══ EXERCISE DATA ══

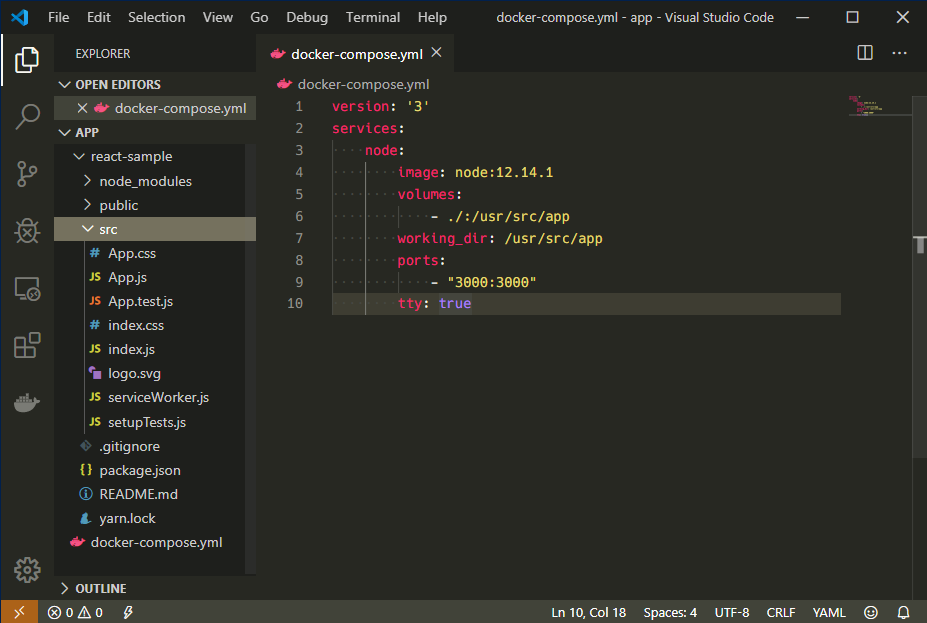Change CRLF end of line sequence
The height and width of the screenshot is (623, 927).
click(x=780, y=612)
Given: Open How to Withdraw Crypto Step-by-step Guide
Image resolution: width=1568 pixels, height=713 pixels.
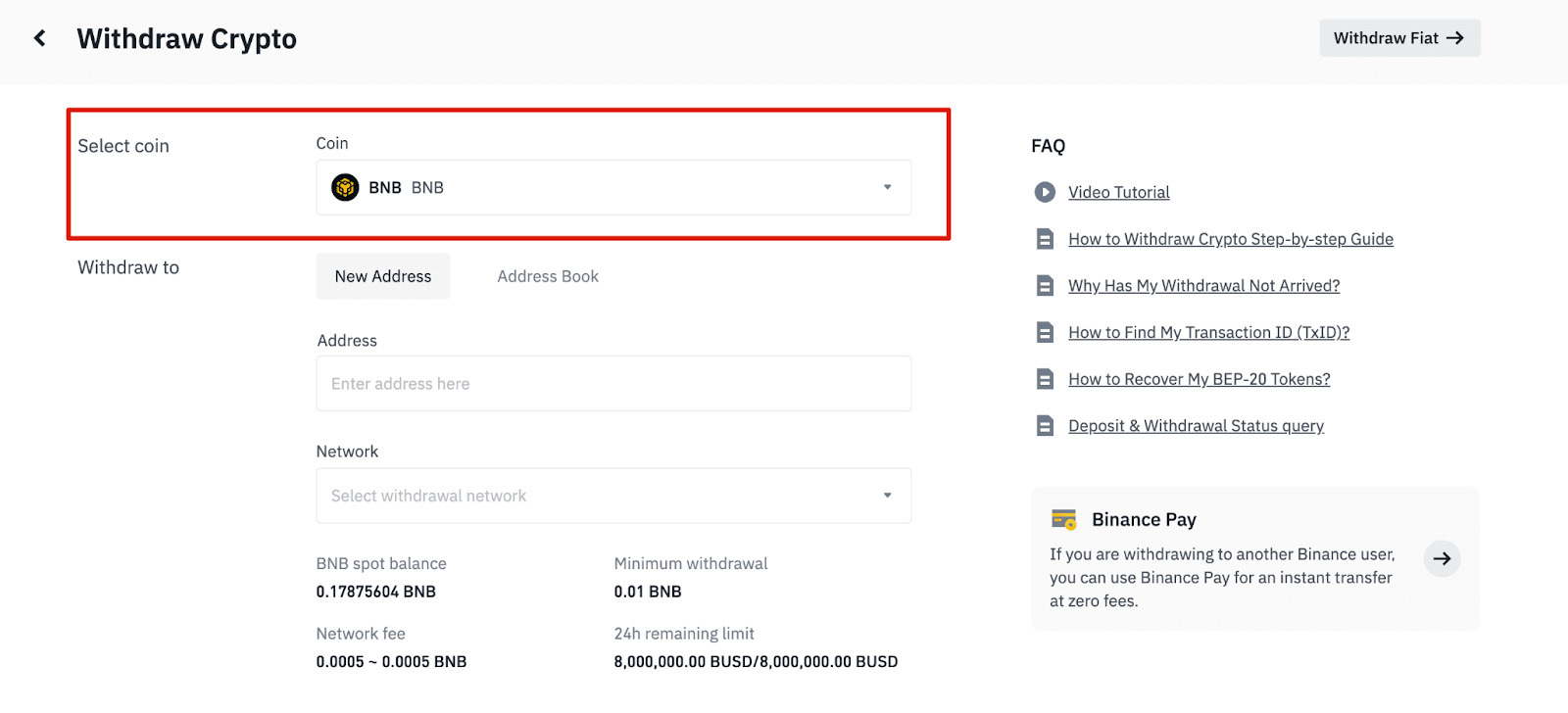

═══

WORK ORDER: Quote exactly the lines from the line that contains "Given: Open How" through the last line of the listing, please, leaving out all pictures.

TASK RESPONSE:
Given: Open How to Withdraw Crypto Step-by-step Guide
Image resolution: width=1568 pixels, height=713 pixels.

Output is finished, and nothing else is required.